Every Twitch broadcasters who spoke to us has since turned down the offers from MLG. Because of this, it’s unclear what terms the monetary guarantees carry and whether they expire after a certain time frame or, if the streamer is able to once again foster a community of loyal fans, if MLG makes the decision on a case-by-case basis.
Whatever the case, it's obvious why MLG is trying to poach Twitch's talent. It’s a two-pronged attack: First, the streamer’s audience will no longer find them on Twitch which means the potential for a significant traffic hit against Twitch. Second, the broadcaster’s own promotion of their new MLG.tv channel brings new traffic and viewers to MLG.tv. It’s one thing to gain a new regular visitor, but if you can turn your competitor’s audience into your own, those clicks are twice as valuable.
MLG declined to comment in detail on this story, offering only a brief statement. "MLG respects and does not interfere with agreements between content providers and their streaming partners," a spokesperson said.

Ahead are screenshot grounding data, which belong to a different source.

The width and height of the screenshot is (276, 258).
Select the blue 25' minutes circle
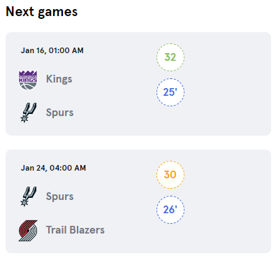[x=170, y=92]
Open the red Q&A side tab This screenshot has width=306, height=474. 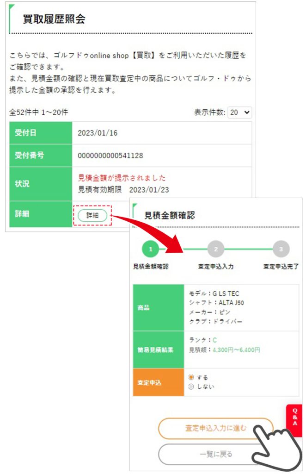tap(294, 417)
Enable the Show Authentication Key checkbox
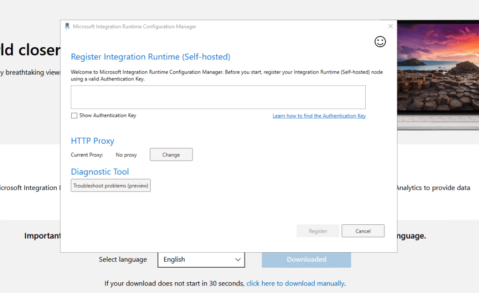 [x=74, y=116]
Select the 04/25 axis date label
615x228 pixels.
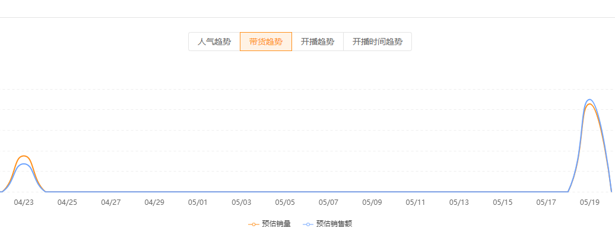68,202
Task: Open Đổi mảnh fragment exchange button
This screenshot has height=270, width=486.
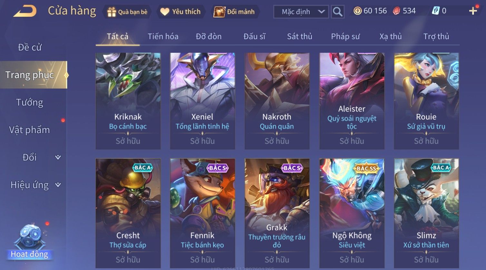Action: 235,12
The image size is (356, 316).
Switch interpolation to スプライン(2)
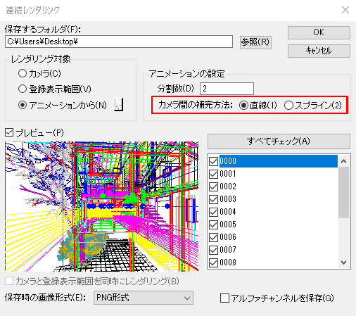[288, 106]
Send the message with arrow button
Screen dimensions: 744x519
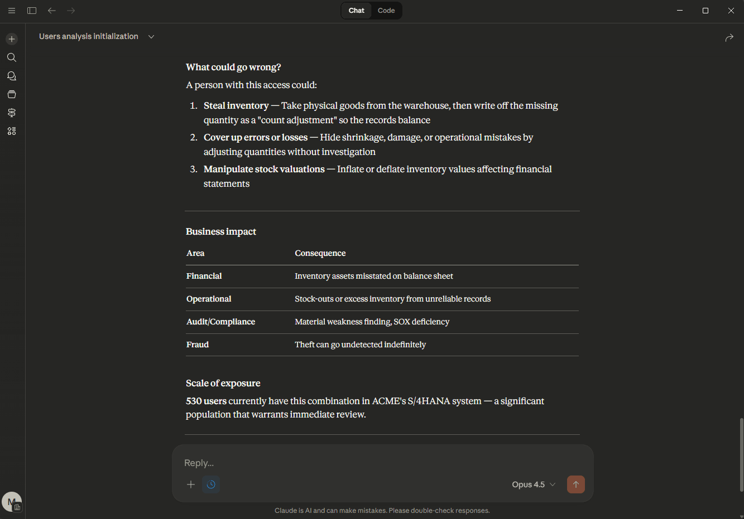click(x=575, y=484)
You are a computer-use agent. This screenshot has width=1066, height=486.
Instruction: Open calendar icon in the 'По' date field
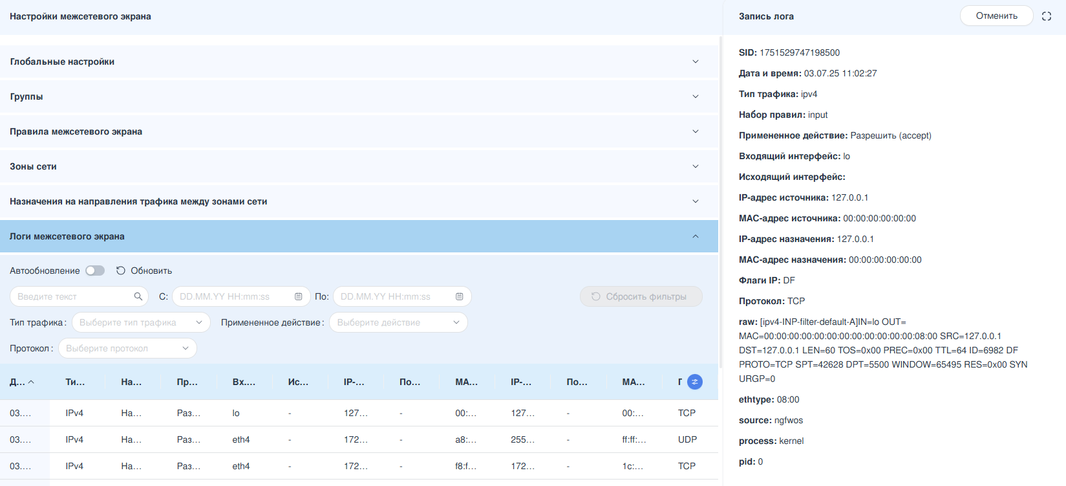[x=459, y=296]
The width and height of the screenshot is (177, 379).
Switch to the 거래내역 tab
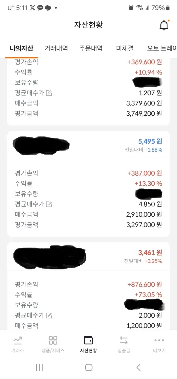coord(57,48)
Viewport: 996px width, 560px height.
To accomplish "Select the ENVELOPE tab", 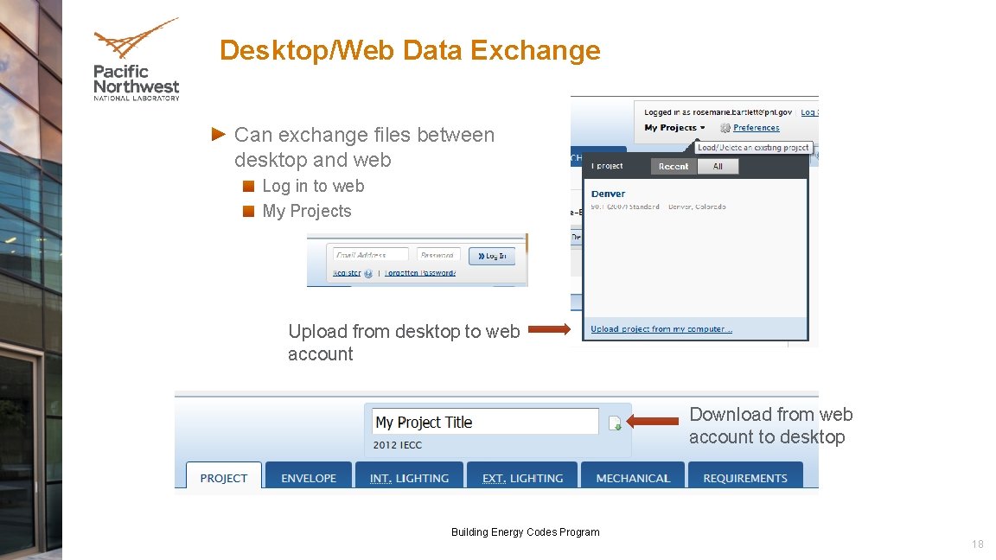I will [309, 477].
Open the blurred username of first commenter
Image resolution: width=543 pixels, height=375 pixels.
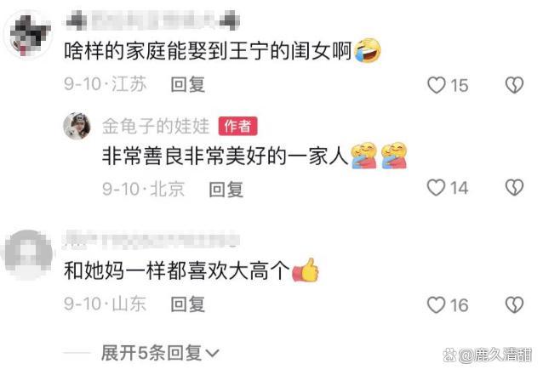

Companies who want to fight an uphill battle against Twitch can’t simply wait for their own communities to grow organically. They must be seeded with existing talent, and that’s just what MLG seems dedicated to doing. Whether this plan will actually succeed is anyone’s guess. Regardless, the real winners appear to be Twitch’s top talent themselves, who have become golden tickets asked to name their own price.